*** Exercise material Section Begins ***
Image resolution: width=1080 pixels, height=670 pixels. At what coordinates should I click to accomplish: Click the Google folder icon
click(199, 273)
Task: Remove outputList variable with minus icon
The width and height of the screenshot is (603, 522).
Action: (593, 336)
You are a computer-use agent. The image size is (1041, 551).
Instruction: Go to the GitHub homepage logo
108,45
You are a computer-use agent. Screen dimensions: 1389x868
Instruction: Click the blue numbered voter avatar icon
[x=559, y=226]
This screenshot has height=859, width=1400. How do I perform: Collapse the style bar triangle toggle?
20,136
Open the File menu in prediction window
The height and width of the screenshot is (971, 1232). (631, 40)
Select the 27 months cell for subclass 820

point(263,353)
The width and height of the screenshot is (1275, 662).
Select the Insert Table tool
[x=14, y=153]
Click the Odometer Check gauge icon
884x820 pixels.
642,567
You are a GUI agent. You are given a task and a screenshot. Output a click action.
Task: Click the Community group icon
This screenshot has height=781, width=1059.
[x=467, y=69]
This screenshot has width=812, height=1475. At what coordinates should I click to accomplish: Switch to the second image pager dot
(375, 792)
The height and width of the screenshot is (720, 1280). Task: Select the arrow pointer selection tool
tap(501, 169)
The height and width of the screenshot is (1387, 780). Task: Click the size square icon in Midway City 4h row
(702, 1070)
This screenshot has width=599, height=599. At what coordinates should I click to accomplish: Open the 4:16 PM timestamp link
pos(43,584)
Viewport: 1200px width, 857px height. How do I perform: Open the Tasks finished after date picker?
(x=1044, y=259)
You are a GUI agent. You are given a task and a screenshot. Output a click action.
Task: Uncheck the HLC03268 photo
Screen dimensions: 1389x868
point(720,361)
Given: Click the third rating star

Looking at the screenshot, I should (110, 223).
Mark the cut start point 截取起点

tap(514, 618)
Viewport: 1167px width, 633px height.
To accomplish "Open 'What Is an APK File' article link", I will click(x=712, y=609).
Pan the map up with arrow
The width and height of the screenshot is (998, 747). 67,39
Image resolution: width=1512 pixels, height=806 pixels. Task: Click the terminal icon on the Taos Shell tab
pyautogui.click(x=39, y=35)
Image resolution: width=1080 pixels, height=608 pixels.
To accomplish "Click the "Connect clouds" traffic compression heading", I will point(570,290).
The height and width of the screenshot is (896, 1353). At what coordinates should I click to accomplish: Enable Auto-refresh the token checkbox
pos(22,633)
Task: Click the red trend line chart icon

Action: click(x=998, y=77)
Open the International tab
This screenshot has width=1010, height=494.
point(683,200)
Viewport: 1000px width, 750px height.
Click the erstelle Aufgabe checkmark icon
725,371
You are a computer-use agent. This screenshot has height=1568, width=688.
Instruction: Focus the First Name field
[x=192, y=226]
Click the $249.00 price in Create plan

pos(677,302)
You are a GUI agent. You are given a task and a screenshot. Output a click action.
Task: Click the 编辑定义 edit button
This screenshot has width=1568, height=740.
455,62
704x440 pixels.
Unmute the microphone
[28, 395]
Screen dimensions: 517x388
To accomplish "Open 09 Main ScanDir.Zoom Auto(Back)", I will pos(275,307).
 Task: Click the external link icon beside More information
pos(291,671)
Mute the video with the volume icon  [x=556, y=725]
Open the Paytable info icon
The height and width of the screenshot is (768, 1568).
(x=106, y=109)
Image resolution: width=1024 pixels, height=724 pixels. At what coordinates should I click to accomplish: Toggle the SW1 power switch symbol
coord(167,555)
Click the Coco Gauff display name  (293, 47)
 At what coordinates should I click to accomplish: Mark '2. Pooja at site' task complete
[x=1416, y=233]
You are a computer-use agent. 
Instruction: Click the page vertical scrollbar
*** Exercise material Section Ends ***
■ **Aim of the exercise**:
Please find, in the entries above, every line where "computer" occurs, and copy it.

■ **Exercise response**:
You are a computer-use agent. The image size is (1041, 551).
You are a computer-use agent. Screen dimensions: 1389x868
You are a computer-use agent. This screenshot has height=1568, width=688.
You are a computer-use agent. 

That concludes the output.